Vaccination.

It is essential that all the members of an expedition should be re-vaccinated if they have not suffered from small-pox or been vaccinated within two years. A proper supply of vaccine should be carried on the journey. Heat and bright sunlight are very detrimental to vaccine lymph. Hence the proper transport of such lymph in hot climates is a matter of great importance and by no means always easy to arrange. Where a thermos flask is available it may be used for storing and carrying the capillary tubes, or they may be wrapped up in green leaves and inserted into a hollow bamboo, the ends of which are closed with cotton wool.

Inoculation.

Owing to the prevalence of typhoid and paratyphoid fevers in hot countries it is essential that all persons, and more especially young adults, proceeding to tropical countries should undergo preventive inoculation. Two injections of the so-called triple vaccine, at ten days’ interval, are necessary, and both should be given shortly before leaving or, if arrangements can be made, one or both may be given on ship-board.

Isolation.

On the outbreak of an infectious complaint, such as small-pox (which is very common amongst negro carriers), the sufferer should be promptly isolated, and one or more attendants should take charge of the case and not be allowed to come to camp. It is wise to select as attendants those who have either had the disease, or who are protected (as by vaccination) against it.

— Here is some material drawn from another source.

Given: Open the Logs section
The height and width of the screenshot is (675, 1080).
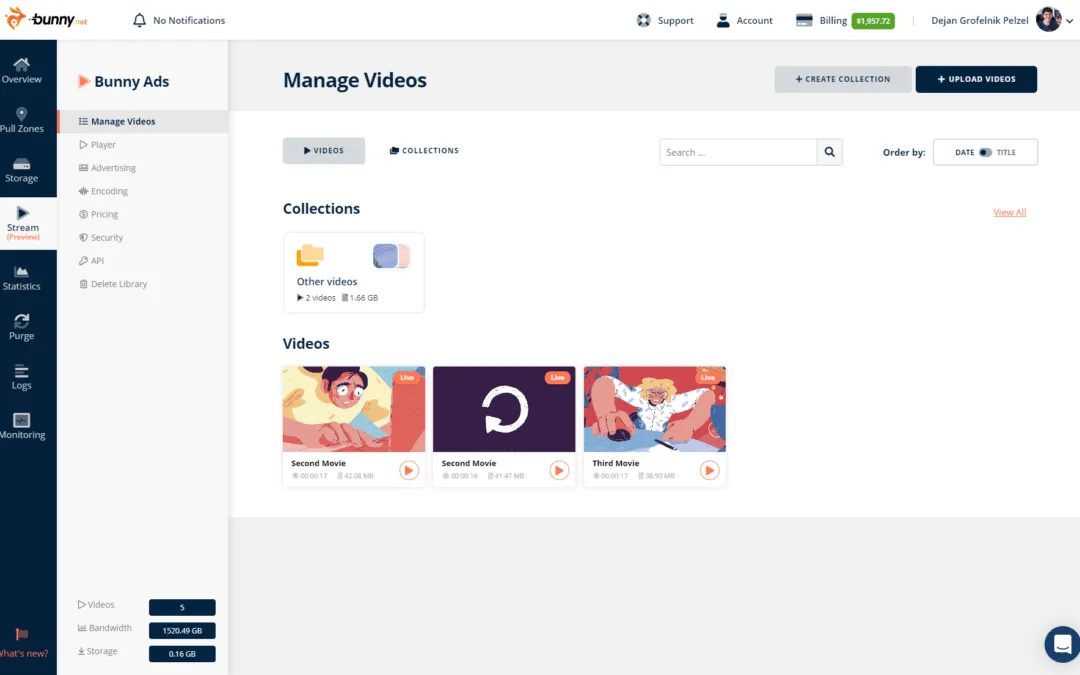Looking at the screenshot, I should coord(21,378).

In Nigeria it was found most convenient to build grass huts, which were burnt to the ground, together with the clothing and bedding of the patient and attendants, on the termination of the outbreak.

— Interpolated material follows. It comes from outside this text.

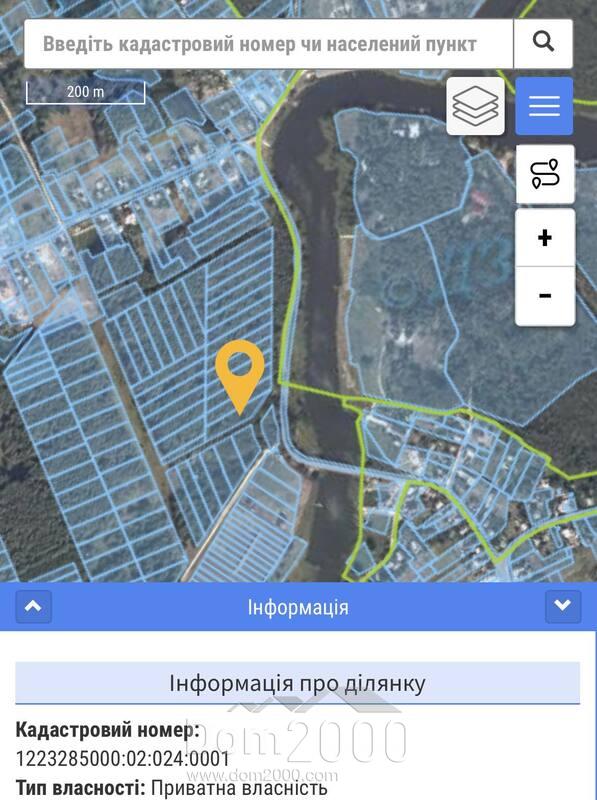Click the Інформація panel title bar
Viewport: 597px width, 800px height.
tap(298, 607)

All vessels which are not destroyed must be boiled thoroughly. The motions, etc., of patients suffering from typhoid fever, cholera and dysentery should be disinfected, preferably by boiling, or, better still, destroyed by fire.

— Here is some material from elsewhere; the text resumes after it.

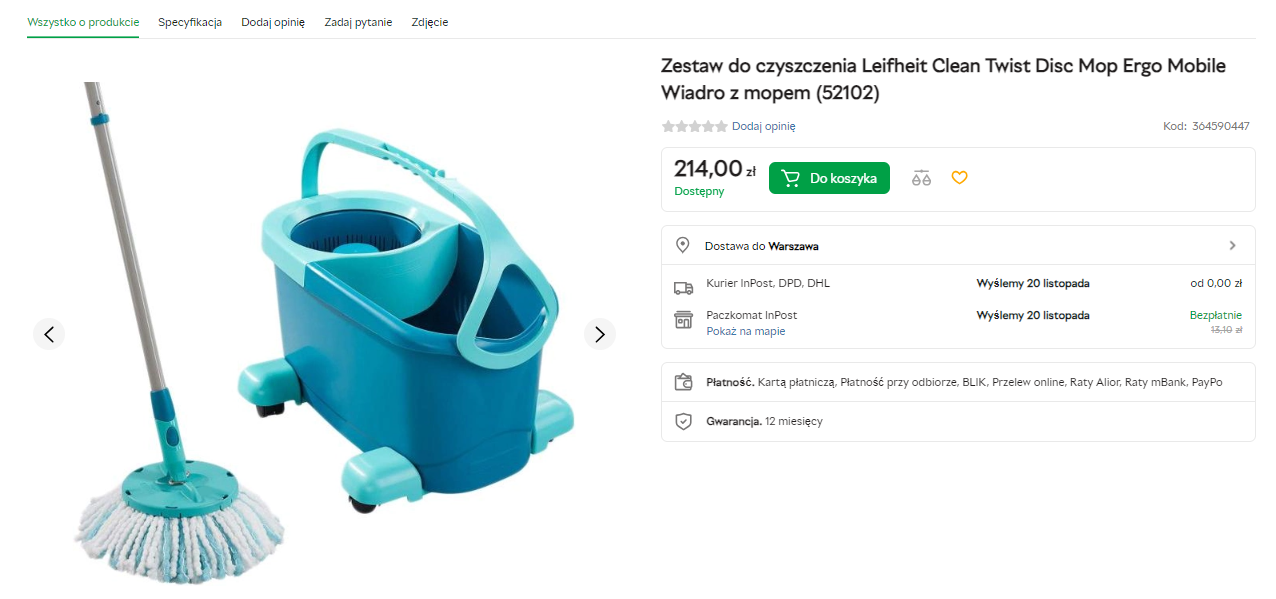Screen dimensions: 1276x599
Task: Click the delivery location pin icon
Action: [x=683, y=245]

Transmission of Infection.

The traveller should remember that of late years the rôle of the healthy human “carrier” in the transmission of many communicable diseases has been established. This is true of such diseases as enteric fever and cholera, and when engaging servants, porters, and camp followers it is important to inquire into their previous history and, if necessary, to make certain that they do not harbour the specific organisms of such diseases.